Spain: violence and looting on fifth night of
protests over rapper's arrest
Police and demonstrators clashed again in Barcelona
during demonstrations over the jailing of Pablo Hasél
Agencies
Sun 21 Feb
2021 00.56 GMT
Police and
demonstrators in Barcelona clashed for a fifth night on Saturday, with
thousands taking to the streets across Spain to protest against the jailing of
a controversial rapper for glorifying terrorism and insulting royalty in his
music and on Twitter.
Angry
demonstrations first erupted on Tuesday after police detained Pablo Hasél, 32,
and took him to jail to start serving a nine-month sentence in a highly
contentious free speech case.
Since then,
protesters have turned out every night, clashing with police in disturbances
which began in Hasél’s home region of Catalonia, but have since spread to
Madrid and beyond.
Ahead of
the rallies, police were out en masse in an attempt to head off the violence
that has marred earlier protests, with dozens of police vans lining the streets
of Madrid and Barcelona.
Several
thousand demonstrators began gathering around 7pm in Barcelona, and clashes
broke out as they started marching towards police headquarters.
Protesters
hurled bottles, cans and firecrackers at police, who charged at them as smoke
poured into the air from burning barricades, an AFP correspondent said.
Others
smashed their way into shops along Barcelona’s Passeig de Gracia shopping
avenue, looting stores such as Nike, Versace, Tommy Hilfiger, Hugo Boss and
Diesel.
They also
attacked the Barcelona stock exchange building and torched several motorbikes.
The Mossos
d’Esquadra regional police said nine people had been arrested at demonstrations
across Catalonia, six of them in Barcelona.
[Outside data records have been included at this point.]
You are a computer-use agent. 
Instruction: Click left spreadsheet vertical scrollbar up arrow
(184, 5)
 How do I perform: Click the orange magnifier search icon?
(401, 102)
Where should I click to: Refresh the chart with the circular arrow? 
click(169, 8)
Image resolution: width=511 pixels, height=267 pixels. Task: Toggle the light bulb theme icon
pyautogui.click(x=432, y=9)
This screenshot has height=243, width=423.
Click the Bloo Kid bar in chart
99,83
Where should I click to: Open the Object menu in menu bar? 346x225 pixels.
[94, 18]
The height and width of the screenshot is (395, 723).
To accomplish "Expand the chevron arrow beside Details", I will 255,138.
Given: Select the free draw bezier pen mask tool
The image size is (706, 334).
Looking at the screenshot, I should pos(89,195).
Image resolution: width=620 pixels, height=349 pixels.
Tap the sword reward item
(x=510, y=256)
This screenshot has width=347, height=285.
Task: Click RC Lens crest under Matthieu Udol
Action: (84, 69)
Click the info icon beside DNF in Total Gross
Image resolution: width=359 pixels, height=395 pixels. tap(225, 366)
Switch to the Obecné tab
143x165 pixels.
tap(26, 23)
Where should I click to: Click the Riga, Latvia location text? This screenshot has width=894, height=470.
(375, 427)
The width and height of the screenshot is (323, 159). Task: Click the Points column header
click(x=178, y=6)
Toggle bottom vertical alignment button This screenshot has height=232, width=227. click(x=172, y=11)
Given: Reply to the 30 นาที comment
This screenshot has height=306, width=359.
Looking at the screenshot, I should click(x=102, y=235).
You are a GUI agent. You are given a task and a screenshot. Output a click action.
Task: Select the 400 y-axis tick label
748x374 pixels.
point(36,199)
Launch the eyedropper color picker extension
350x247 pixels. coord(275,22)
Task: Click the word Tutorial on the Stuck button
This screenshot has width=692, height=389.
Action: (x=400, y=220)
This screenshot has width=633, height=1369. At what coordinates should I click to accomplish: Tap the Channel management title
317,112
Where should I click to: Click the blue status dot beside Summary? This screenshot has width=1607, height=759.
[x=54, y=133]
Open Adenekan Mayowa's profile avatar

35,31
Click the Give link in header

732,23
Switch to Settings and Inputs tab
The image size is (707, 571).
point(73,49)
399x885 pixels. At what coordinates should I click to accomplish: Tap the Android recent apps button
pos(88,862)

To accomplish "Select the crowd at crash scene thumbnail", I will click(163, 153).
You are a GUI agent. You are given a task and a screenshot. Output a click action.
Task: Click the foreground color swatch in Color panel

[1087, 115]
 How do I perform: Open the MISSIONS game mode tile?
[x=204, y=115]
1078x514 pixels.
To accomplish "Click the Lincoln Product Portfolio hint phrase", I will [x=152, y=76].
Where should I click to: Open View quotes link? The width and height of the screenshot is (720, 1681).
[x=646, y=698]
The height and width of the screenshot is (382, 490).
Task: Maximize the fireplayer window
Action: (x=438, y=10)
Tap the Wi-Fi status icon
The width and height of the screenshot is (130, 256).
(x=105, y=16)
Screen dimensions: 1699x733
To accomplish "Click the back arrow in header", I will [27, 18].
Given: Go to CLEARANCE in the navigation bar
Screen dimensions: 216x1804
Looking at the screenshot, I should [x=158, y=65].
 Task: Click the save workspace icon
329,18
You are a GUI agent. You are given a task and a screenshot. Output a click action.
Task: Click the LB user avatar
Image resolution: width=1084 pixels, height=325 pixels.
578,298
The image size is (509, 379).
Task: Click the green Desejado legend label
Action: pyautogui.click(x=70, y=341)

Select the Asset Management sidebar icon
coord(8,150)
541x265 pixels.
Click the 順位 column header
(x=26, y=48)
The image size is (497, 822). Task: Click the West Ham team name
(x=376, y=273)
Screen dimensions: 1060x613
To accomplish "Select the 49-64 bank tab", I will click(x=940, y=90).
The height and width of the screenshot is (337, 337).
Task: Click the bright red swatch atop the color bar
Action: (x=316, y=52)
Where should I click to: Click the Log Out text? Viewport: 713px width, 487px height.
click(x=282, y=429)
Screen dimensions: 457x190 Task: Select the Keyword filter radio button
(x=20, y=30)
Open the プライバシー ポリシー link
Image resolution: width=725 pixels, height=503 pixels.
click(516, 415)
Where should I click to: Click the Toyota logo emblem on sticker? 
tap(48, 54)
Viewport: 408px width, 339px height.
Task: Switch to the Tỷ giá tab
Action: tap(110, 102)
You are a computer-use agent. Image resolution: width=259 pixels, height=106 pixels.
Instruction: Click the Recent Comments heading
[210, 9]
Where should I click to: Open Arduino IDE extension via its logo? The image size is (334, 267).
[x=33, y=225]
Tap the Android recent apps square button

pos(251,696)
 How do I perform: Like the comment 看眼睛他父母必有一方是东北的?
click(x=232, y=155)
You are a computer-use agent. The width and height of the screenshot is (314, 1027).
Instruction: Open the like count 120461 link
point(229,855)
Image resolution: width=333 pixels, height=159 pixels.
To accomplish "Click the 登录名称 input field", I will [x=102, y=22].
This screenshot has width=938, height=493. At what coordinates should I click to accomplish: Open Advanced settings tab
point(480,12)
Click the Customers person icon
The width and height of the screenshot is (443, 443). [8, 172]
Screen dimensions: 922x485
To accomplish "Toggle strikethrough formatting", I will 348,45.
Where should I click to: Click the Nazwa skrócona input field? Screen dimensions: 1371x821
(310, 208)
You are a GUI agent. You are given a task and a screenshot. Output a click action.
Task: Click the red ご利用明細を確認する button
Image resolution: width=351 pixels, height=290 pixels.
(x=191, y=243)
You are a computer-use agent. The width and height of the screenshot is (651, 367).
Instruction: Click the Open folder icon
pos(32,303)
The region’s emergency services
said six people had been injured, two in Barcelona.
In Madrid,
around 400 people gathered under a heavy police presence in the city centre,
chanting and clapping as curious shoppers stopped to watch.
“Free Pablo
Hasél!” they yelled as a helicopter flew overhead and at least 17 police vans
could be seen lined up along Gran Via, Madrid’s busiest shopping street.
Earlier,
several hundred people had gathered in the southern cities of Malaga, Cordoba
and Seville, local media reported, with another 100 protesters gathering in the
northern city of Santander and a similar number in Logrono.
So far,
more than 100 people have been arrested in the protests over Hasél, and scores
more injured in the clashes, among them many police officers and a young woman
who lost an eye after being hit by a foam round fired by police.
The
disorder appears to have stemmed from a fringe group of mainly younger people
who constituted a small number of the thousands who marched to support Hasél
and to oppose the Spanish laws used to prosecute him.
“Defending the freedom of expression doesn’t
justify in any case the destruction of property, frightening our fellow
citizens, and hurting businesses already hurt by the crisis,” she said.
At issue
are more than 60 tweets published between 2014 and 2016 for which Hasél was
given a nine-month prison sentence in 2018 for “glorification of terrorism”.
He was also
fined 25,000 euros ($30,000) for insults, libel and slander for tweets about
the former king Juan Carlos I and for accusing police of torturing and killing
demonstrators and migrants.
On his
Twitter account, the rapper paid homage to armed Spanish groups such Grapo, a
Marxist “anti-fascist resistance” organisation accused of about 1,000 acts of
violence between 1975 and 2003, including 80 murders and attempted murders, and
various kidnappings.
Hasél also
tweeted about members of the now defunct Basque separatist organisation, Eta,
which during four decades of violence killed at least 853 people in a campaign
of car bombings and shootings.
Amnesty
International and Spanish celebrities, such as Javier Bardem and Pedro
Almodóvar, say Hasél’s sentence – and other jailings – are having a chilling
effect on freedom of speech in the country.